A research team from the University of Massachusetts Amherst engineered a new metamaterial, a material that has a property not found in naturally occurring materials. The "elasto-magnetic" metamaterial comprises an elastic, rubber-like substance with tiny magnets embedded throughout it.
"Imagine a rubber band. You pull it back, and when you let it go, it flies across the room. Now imagine a super rubber band. When you stretch it past a certain point, you activate extra energy stored in the material. When you let this rubber band go, it flies for a mile," said Alfred Crosby, professor of polymer science and engineering at UMass Amherst and the paper's senior author.
The amount of energy released and absorbed by the material is amplified by utilizing phase changes. Changes from solid to liquid, and liquid to gaseous states, involve absorption of energy into a material, and changes back release an equivalent amount of energy.

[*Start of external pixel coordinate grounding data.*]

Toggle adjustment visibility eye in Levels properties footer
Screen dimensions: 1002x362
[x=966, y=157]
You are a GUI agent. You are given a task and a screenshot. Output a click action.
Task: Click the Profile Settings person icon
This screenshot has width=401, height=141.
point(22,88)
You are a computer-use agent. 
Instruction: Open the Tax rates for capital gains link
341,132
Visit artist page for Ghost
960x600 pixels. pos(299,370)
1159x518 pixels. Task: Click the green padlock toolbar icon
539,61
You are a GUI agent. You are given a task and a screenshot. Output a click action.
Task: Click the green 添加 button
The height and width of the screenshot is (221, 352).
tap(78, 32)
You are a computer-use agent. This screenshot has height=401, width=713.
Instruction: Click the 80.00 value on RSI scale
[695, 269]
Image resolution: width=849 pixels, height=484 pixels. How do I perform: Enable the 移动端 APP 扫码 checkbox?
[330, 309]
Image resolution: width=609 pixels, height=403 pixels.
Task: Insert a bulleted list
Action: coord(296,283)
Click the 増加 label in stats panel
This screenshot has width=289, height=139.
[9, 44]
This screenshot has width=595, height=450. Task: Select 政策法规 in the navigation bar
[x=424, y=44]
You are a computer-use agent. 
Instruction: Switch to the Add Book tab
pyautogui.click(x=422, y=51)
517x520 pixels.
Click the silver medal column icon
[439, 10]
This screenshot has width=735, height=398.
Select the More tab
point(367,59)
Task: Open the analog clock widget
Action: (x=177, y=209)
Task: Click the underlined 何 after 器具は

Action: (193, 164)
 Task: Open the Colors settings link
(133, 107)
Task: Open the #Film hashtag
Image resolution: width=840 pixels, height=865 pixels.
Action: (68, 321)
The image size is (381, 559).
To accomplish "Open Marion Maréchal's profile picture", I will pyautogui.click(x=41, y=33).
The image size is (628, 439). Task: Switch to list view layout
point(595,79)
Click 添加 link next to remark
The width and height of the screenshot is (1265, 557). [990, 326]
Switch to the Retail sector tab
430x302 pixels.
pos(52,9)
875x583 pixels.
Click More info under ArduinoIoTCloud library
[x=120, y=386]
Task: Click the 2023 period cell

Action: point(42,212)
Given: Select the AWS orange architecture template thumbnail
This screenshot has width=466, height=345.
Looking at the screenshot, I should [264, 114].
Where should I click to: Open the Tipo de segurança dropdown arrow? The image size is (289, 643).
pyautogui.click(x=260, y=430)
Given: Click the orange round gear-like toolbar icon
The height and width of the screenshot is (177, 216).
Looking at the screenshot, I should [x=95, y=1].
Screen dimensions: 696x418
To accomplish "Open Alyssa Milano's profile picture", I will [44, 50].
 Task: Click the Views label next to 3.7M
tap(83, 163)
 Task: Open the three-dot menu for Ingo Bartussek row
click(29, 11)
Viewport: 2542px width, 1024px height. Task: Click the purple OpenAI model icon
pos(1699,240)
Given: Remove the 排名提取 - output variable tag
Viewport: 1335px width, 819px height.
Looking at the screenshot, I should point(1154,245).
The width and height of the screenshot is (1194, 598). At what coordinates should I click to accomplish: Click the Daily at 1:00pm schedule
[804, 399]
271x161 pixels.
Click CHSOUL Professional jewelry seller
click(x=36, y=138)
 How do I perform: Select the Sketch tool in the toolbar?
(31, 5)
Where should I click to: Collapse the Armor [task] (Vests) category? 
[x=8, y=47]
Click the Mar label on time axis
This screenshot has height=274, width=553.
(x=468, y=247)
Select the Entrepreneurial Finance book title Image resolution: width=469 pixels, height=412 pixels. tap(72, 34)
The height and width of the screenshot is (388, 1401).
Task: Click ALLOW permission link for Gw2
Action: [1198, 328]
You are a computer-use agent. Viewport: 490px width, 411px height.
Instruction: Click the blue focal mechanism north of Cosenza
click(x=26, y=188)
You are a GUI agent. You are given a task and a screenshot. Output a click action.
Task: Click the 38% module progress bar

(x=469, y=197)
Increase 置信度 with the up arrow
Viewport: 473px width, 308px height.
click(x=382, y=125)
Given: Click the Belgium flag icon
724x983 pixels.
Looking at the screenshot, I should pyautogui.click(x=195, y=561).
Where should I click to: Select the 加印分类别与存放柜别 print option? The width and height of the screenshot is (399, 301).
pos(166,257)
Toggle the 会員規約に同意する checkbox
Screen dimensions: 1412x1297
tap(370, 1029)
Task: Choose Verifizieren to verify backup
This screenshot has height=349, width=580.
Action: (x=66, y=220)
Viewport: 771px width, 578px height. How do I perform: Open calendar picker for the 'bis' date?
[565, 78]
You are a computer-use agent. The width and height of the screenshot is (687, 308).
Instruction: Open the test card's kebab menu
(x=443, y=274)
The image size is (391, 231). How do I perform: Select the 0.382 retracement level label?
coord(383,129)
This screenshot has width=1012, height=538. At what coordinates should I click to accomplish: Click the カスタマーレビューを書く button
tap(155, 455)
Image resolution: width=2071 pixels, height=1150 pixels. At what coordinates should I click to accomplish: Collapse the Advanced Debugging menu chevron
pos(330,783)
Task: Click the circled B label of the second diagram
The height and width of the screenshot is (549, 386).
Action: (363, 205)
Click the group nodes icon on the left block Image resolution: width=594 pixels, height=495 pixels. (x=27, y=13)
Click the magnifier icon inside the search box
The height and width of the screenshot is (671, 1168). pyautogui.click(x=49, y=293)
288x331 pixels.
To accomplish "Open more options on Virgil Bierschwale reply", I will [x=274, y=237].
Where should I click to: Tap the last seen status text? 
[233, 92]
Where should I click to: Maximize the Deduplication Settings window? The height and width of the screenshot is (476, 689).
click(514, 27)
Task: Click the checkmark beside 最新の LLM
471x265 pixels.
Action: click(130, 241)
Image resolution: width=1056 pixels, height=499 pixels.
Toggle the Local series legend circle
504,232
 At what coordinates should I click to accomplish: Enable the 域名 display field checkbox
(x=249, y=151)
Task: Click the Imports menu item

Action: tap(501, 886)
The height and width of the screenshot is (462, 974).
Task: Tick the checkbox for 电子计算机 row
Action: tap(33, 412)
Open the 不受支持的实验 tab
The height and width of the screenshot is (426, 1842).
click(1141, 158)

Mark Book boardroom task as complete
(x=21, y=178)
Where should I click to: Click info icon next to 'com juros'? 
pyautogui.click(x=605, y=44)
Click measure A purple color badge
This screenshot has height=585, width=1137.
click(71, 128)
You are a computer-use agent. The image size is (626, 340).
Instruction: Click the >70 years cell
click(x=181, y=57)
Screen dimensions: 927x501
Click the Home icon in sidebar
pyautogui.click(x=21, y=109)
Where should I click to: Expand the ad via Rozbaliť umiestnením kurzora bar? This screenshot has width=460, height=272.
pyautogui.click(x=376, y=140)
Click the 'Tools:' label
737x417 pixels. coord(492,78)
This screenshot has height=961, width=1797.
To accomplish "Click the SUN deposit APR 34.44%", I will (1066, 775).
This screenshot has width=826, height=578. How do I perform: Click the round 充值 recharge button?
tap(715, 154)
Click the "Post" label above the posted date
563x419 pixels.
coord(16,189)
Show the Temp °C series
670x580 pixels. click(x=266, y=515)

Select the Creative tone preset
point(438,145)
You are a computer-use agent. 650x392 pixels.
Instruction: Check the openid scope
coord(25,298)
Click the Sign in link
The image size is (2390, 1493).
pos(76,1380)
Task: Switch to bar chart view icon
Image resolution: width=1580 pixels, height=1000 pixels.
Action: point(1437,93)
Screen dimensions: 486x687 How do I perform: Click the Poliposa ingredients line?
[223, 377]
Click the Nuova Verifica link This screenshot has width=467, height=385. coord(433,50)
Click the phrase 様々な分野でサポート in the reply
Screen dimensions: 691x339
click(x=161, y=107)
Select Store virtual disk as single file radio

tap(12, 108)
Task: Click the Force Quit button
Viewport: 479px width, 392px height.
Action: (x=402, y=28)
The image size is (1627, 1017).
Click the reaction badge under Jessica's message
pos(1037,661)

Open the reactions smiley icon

"To amplify energy release or absorption, you have to engineer a new structure at the molecular or even atomic level. We have overcome these challenges, and have not only made new materials, but also developed the design algorithms that allow these materials to be programmed with specific responses, making them predictable," said Crosby.
"By embedding tiny magnets into the elastic material, we can control the phase transitions of this metamaterial. And because the phase shift is predictable and repeatable, we can engineer the metamaterial to do exactly what we want it to do: either absorbing the energy from a large impact, or releasing great quantities of energy for explosive movement," said Xudong Liang, the paper's lead author.